Not only being keenly aware of the full demographical scope of the country, not just as statistics but as an economic entity, is the key to a successful presidency. Everyone knows how frustrating it is to be at a company that is top-heavy with 1 presidency of the corporation guzzling 99 percent of the revenue, so the 1 percent who carries the workload gets an annual bone-throw of a bonus but no steady raise in salary. With unemployment just making recovery headway from financial crisis and massive overhaul, it's sometimes access to health coverage and low co-pays that are the leverage for a flat salary.
Furthermore, if we were looking at the economy as pie chart that had was shifting demographical weight and had been doing so for over a decade, that's enough history to warrant women's health an economic one, and not some niggling neurosis of the bleeding-heart variety that the Republican party would like to paint. That would just be a prudent business decision, and that was precisely what Obama deemed it as.
Then again, in retrospect, I don't know why I was shocked by the blatant disregard for women's rights. Was I the only one who just shook their head at the response to how they planned to shore up salary inequality in the workforce with women earning $.72 cents to a man's $1.00? Romney answered the same question by first, indicating that when screening applicants for his cabinet no women applied so he went and looked for women with the qualifications for the positions, which to me highlights a potential Equal Opportunity prejudicial screening issue which is always hard to prove. No women applied? None? Very hard to believe.

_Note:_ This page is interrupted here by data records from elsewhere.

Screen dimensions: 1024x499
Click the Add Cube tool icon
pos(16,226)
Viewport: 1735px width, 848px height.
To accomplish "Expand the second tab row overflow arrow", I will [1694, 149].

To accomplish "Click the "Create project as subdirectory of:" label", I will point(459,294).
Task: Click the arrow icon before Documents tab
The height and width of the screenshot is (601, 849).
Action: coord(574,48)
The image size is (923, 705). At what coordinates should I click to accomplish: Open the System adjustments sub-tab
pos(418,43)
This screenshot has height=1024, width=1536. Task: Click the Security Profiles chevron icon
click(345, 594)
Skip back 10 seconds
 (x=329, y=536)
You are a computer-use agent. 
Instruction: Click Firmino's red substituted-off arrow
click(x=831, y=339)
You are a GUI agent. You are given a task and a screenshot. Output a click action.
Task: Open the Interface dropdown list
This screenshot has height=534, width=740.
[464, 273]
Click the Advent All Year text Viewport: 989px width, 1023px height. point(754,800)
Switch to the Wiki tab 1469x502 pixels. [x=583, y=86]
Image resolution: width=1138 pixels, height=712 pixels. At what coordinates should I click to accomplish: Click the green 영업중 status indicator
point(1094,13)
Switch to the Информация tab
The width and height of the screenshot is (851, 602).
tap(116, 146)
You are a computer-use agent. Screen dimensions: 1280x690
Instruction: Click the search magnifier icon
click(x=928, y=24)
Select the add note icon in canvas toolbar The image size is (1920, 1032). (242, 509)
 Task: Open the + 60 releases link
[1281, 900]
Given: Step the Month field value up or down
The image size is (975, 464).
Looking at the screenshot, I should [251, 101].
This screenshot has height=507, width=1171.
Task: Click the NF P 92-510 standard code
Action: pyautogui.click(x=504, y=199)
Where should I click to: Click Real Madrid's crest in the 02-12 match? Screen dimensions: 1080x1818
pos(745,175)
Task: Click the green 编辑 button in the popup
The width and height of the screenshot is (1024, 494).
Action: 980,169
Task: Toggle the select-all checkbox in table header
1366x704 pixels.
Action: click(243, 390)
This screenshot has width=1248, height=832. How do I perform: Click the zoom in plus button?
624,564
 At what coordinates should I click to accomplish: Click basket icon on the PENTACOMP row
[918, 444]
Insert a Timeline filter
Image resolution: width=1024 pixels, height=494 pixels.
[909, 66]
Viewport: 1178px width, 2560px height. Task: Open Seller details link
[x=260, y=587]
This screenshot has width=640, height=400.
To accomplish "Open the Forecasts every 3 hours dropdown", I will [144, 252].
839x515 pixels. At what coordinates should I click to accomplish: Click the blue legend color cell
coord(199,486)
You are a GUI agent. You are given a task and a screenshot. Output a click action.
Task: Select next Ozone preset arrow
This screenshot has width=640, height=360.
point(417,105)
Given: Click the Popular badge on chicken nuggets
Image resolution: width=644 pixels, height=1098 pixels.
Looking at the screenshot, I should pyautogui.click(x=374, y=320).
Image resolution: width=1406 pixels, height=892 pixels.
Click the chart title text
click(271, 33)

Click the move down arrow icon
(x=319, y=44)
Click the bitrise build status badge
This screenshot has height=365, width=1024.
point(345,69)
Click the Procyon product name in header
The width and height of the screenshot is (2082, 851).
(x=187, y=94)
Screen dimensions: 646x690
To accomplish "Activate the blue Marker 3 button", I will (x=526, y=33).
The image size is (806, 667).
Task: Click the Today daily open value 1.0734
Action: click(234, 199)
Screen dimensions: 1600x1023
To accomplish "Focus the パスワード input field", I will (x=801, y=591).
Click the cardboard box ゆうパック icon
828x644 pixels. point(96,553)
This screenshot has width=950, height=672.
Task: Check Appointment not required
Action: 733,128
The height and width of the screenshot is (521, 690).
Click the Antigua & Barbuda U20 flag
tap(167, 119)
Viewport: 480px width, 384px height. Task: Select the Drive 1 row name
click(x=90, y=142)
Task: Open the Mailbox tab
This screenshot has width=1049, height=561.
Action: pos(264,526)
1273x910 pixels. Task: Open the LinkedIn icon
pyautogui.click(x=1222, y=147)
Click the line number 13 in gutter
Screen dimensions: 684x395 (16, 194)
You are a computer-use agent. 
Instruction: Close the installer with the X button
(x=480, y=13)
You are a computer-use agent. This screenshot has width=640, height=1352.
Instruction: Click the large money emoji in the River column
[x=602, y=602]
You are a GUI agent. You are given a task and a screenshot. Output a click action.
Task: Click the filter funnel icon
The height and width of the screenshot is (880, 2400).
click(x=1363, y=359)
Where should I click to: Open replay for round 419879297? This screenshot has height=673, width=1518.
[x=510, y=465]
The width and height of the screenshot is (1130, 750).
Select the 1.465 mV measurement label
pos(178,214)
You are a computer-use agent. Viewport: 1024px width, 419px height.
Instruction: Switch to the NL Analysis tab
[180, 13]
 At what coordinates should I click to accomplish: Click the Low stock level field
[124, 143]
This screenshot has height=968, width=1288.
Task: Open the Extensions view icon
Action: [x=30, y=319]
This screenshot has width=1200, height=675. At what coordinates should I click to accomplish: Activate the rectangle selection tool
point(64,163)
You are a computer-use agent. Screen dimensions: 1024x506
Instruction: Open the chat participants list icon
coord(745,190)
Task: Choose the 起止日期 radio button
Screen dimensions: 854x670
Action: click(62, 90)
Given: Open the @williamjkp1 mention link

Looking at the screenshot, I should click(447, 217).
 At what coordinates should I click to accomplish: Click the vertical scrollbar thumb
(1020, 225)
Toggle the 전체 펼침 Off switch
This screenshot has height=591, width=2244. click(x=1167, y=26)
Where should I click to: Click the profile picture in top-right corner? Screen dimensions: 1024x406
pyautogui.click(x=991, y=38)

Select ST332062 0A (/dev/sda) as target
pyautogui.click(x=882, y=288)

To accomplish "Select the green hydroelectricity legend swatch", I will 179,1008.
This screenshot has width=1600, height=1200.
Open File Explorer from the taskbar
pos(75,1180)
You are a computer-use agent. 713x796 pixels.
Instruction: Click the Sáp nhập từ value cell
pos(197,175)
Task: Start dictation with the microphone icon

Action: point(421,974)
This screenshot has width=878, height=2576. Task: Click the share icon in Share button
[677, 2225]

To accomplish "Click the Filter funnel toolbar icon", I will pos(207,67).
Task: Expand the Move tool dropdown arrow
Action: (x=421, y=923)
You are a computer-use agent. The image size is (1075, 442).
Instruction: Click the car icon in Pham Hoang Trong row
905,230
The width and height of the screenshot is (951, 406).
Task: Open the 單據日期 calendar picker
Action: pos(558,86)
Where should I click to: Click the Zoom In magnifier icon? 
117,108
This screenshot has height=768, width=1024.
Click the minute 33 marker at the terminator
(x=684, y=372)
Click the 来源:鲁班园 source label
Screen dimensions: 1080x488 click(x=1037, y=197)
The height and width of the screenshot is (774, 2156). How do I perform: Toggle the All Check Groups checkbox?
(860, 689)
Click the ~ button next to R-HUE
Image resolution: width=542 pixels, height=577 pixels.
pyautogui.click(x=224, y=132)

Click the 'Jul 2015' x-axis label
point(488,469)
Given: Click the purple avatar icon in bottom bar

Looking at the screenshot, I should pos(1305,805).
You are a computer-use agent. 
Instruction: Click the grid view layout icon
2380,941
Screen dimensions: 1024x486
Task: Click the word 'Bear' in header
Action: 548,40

Romney then went on to assert that women need "flexibility" so that they could be home with their families if needed, which to me almost defends that this is why women only get 72 percent; they are potentially working 72 percent of the time. I don't know any working woman in this day and age who can't balance the demands of her chosen career because of her family. She simply makes the time or negotiates that her partner or family members shoulder some of the responsibilities. This is no new argument so the lack of forethought was so insulting that it was just laughable. It was answered in red-handed fright as if he'd just been asked by his wife to account for his whereabouts for the first time. I'm sure if the same allusion where that women were only able to potentially work 72 percent of the time because they were prone to hysterics, they'd get a prescription for Mother's Little Helper or a trip to a sanitarium for what is now known as two-day PMS. Laugh, but the rate of political retrograde was nearly back and in office. Obama didn't bother to launch an attack; he merely gave Romney the rope to hang himself.
So a moment of gratitude that the most qualified man won the presidential debate; the one who responds to uncertainties that affect the resilient men and women that comprise this nation with dignity and realism, and not the 1950s throwback that was nearly elected. Hope is restored and the world breathes a collective sigh of relief. Ladies first!